Instruction for the entries that follow: retype exactly the lines from the line with "The height and width of the screenshot is (396, 1124)." to the line with "Task: Click the GPT", both included, and omit all others.

#### SUPPLIED DATA ####

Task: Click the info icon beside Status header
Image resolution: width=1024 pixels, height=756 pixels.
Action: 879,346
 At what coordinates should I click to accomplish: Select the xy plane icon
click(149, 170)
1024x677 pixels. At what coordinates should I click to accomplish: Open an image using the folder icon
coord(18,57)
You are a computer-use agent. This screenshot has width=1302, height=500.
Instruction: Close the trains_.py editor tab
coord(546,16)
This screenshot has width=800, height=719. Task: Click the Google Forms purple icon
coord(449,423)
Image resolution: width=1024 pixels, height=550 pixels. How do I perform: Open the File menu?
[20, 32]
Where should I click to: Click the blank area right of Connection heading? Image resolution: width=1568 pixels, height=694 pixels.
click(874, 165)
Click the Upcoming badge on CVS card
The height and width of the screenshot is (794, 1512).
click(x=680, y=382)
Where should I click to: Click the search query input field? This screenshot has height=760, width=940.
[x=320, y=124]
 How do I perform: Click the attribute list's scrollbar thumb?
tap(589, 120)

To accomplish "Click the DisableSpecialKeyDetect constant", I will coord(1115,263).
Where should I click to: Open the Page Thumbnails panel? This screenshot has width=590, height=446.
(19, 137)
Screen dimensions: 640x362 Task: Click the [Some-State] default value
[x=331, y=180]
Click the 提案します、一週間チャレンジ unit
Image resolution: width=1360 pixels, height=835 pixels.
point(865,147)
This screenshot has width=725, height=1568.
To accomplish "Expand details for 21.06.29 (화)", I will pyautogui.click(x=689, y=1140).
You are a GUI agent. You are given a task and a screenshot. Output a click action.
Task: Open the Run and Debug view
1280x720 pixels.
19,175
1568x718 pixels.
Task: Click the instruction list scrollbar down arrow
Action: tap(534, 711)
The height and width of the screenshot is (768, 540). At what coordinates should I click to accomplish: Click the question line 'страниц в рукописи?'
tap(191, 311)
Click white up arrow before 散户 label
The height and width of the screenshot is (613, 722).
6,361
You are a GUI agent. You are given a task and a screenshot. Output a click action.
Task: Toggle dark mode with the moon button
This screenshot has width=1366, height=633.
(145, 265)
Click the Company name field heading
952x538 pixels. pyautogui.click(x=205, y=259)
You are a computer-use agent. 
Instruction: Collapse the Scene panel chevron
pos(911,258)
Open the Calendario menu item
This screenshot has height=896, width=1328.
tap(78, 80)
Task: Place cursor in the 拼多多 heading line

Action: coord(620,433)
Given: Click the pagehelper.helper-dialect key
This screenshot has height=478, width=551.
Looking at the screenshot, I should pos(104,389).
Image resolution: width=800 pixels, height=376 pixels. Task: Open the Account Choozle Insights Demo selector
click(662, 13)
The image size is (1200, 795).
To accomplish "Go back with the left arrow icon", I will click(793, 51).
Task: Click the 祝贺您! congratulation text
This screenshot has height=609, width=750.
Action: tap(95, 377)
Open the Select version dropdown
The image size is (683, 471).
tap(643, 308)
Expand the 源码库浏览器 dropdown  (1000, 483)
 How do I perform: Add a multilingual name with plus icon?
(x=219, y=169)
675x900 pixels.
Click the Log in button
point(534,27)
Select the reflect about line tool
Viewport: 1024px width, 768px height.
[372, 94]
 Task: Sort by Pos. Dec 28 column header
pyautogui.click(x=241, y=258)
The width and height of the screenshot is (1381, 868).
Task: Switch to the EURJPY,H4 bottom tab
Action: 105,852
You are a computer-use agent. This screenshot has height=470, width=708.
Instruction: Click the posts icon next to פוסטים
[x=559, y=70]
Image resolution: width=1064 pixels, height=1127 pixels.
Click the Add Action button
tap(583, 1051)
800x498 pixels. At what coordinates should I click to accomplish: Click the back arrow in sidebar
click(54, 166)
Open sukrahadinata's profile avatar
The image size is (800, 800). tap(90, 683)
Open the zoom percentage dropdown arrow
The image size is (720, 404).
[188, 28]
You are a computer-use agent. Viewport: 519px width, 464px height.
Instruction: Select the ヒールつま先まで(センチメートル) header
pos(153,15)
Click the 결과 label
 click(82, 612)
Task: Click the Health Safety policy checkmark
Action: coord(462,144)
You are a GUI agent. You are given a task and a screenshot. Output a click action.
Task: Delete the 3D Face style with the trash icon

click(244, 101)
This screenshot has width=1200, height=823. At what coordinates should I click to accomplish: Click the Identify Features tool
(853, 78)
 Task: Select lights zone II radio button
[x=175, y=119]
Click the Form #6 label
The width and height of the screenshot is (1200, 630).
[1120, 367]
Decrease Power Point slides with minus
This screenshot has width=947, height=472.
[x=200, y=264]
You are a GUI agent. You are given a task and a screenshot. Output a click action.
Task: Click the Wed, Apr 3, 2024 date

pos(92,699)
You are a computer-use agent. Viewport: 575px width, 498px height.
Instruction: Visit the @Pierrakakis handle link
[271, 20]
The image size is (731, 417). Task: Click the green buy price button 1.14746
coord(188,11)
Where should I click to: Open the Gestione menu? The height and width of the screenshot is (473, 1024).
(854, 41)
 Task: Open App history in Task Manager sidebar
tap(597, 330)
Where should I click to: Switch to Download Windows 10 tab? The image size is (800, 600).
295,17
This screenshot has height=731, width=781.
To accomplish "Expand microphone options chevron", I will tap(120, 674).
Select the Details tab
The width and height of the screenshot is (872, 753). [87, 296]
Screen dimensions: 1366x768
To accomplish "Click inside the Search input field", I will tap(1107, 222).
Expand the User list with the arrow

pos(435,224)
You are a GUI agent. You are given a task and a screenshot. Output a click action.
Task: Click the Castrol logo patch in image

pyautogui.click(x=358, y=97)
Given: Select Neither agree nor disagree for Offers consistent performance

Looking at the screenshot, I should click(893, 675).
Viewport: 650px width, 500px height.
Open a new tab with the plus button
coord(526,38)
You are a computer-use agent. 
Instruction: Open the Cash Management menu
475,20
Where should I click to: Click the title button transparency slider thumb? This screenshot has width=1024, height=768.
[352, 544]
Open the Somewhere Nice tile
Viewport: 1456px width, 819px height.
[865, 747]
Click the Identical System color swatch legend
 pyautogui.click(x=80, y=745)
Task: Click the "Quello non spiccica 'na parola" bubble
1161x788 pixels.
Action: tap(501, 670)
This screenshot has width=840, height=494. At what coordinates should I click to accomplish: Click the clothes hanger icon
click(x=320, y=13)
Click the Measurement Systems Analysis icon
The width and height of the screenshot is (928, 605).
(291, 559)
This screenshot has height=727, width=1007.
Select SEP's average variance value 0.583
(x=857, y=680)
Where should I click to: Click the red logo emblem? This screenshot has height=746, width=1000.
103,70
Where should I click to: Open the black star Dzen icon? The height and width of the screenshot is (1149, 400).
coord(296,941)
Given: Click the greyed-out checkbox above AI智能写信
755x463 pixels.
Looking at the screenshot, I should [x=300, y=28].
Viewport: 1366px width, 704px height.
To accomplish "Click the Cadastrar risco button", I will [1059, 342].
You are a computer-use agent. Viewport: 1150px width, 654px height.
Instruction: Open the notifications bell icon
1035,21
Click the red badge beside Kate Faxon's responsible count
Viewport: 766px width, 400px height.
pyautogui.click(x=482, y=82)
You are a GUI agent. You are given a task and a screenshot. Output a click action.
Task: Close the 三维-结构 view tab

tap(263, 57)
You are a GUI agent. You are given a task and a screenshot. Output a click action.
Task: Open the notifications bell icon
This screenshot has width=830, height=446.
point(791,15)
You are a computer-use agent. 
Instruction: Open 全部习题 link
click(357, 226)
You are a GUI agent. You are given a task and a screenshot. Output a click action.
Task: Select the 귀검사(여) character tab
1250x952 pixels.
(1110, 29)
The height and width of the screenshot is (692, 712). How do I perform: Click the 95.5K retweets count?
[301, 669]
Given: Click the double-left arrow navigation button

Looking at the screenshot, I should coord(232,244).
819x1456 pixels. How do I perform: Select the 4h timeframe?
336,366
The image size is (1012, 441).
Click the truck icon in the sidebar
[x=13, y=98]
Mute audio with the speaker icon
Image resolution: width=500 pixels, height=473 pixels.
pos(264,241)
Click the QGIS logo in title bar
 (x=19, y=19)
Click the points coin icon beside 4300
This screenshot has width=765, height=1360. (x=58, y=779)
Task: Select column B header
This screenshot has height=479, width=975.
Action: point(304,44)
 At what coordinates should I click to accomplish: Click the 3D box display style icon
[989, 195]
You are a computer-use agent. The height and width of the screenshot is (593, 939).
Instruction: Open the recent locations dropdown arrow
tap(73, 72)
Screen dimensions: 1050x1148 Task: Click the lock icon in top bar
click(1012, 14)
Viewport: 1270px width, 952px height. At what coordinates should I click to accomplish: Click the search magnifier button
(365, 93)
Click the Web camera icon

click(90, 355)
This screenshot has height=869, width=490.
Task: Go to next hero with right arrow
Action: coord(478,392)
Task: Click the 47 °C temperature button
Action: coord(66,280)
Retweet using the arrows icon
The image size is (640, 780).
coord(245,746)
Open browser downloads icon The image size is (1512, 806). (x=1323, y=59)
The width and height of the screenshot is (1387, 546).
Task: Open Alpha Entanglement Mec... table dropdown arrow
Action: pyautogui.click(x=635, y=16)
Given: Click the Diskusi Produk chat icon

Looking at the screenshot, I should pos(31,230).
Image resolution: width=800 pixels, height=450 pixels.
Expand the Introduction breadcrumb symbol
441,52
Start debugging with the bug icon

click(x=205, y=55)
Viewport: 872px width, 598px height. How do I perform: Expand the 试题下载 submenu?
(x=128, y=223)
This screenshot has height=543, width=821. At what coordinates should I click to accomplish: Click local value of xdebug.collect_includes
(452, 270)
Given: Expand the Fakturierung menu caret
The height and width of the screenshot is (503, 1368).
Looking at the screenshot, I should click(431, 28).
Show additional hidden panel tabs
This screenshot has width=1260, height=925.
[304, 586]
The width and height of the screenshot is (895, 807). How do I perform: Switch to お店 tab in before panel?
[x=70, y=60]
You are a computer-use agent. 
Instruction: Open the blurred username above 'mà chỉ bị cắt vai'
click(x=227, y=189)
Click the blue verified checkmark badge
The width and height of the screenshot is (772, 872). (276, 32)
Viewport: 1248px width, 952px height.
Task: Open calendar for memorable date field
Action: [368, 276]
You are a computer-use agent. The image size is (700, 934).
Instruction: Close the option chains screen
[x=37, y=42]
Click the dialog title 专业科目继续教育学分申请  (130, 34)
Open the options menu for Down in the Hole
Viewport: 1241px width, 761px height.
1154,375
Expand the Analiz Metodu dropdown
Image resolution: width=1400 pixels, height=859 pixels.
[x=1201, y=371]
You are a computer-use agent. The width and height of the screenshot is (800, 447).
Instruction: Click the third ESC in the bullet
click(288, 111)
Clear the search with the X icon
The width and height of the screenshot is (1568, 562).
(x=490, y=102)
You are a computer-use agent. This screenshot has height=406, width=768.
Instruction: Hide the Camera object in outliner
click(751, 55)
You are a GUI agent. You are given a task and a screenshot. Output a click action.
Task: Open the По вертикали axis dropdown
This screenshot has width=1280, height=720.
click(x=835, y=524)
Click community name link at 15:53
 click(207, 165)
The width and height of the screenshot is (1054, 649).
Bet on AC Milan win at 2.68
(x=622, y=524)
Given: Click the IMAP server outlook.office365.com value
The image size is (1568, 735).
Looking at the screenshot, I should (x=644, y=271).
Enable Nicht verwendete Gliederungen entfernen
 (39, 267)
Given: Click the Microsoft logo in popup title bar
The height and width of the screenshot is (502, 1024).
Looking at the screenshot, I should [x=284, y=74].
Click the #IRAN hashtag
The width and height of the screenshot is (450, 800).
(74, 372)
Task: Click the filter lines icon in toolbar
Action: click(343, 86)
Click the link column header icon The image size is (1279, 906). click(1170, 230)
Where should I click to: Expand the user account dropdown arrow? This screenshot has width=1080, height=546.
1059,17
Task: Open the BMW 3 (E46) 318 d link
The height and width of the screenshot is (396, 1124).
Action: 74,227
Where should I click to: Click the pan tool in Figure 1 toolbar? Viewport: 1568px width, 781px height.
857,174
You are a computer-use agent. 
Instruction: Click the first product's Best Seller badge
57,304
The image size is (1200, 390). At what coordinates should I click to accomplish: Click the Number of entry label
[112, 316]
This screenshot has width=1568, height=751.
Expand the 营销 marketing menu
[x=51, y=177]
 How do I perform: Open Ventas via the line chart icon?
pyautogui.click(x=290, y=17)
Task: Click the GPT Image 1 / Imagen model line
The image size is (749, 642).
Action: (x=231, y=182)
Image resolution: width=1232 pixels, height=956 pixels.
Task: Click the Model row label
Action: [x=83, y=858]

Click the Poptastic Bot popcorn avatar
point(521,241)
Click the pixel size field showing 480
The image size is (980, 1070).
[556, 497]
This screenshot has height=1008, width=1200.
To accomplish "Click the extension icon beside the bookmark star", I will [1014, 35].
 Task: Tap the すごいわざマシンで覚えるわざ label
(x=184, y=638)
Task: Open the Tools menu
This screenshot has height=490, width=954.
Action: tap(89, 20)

####

### SOLUTION TO THE PROBLEM
The height and width of the screenshot is (396, 1124).
Action: 74,227
Where should I click to: Click the pan tool in Figure 1 toolbar? Viewport: 1568px width, 781px height.
857,174
You are a computer-use agent. 
Instruction: Click the first product's Best Seller badge
57,304
The image size is (1200, 390). At what coordinates should I click to accomplish: Click the Number of entry label
[112, 316]
This screenshot has width=1568, height=751.
Expand the 营销 marketing menu
[x=51, y=177]
 How do I perform: Open Ventas via the line chart icon?
pyautogui.click(x=290, y=17)
Task: Click the GPT Image 1 / Imagen model line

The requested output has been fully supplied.